Give back the line that contains "Where should I click to: Switch" and every following line, exactly as they appear, through the end of the data.

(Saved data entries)

──────────

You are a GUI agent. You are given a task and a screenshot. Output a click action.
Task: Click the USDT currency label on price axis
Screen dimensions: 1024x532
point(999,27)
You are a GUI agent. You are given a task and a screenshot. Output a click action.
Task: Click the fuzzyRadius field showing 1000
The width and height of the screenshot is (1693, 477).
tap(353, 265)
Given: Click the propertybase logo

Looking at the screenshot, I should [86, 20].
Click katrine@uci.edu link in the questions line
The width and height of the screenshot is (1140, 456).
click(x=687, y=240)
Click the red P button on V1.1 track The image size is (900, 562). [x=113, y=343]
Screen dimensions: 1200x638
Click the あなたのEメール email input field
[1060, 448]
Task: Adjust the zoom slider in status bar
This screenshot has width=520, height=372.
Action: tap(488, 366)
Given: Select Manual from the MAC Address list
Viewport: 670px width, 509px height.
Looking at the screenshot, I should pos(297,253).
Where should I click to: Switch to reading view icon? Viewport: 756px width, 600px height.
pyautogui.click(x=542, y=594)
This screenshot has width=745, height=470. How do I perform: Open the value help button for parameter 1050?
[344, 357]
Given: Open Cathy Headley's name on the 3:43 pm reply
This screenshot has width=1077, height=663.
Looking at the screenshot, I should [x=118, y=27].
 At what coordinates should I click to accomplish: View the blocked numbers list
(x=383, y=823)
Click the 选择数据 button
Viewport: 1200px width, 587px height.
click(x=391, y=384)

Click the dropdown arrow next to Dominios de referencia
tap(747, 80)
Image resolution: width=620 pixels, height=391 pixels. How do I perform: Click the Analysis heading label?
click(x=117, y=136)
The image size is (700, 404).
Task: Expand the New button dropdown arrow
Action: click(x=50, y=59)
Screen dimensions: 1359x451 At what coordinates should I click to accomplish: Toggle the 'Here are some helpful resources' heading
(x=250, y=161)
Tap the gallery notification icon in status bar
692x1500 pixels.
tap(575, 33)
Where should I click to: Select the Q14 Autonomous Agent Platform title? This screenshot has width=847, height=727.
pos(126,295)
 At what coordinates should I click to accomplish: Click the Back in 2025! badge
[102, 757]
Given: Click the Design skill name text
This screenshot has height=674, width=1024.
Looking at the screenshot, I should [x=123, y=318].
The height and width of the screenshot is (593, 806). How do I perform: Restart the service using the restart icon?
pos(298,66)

──────────

SOLUTION BELOW:
Where should I click to: Switch to reading view icon? Viewport: 756px width, 600px height.
pyautogui.click(x=542, y=594)
This screenshot has width=745, height=470. How do I perform: Open the value help button for parameter 1050?
[344, 357]
Given: Open Cathy Headley's name on the 3:43 pm reply
This screenshot has width=1077, height=663.
Looking at the screenshot, I should [x=118, y=27].
 At what coordinates should I click to accomplish: View the blocked numbers list
(x=383, y=823)
Click the 选择数据 button
Viewport: 1200px width, 587px height.
click(x=391, y=384)

Click the dropdown arrow next to Dominios de referencia
tap(747, 80)
Image resolution: width=620 pixels, height=391 pixels. How do I perform: Click the Analysis heading label?
click(x=117, y=136)
The image size is (700, 404).
Task: Expand the New button dropdown arrow
Action: click(x=50, y=59)
Screen dimensions: 1359x451 At what coordinates should I click to accomplish: Toggle the 'Here are some helpful resources' heading
(x=250, y=161)
Tap the gallery notification icon in status bar
692x1500 pixels.
tap(575, 33)
Where should I click to: Select the Q14 Autonomous Agent Platform title? This screenshot has width=847, height=727.
pos(126,295)
 At what coordinates should I click to accomplish: Click the Back in 2025! badge
[102, 757]
Given: Click the Design skill name text
This screenshot has height=674, width=1024.
Looking at the screenshot, I should [x=123, y=318].
The height and width of the screenshot is (593, 806). How do I perform: Restart the service using the restart icon?
pos(298,66)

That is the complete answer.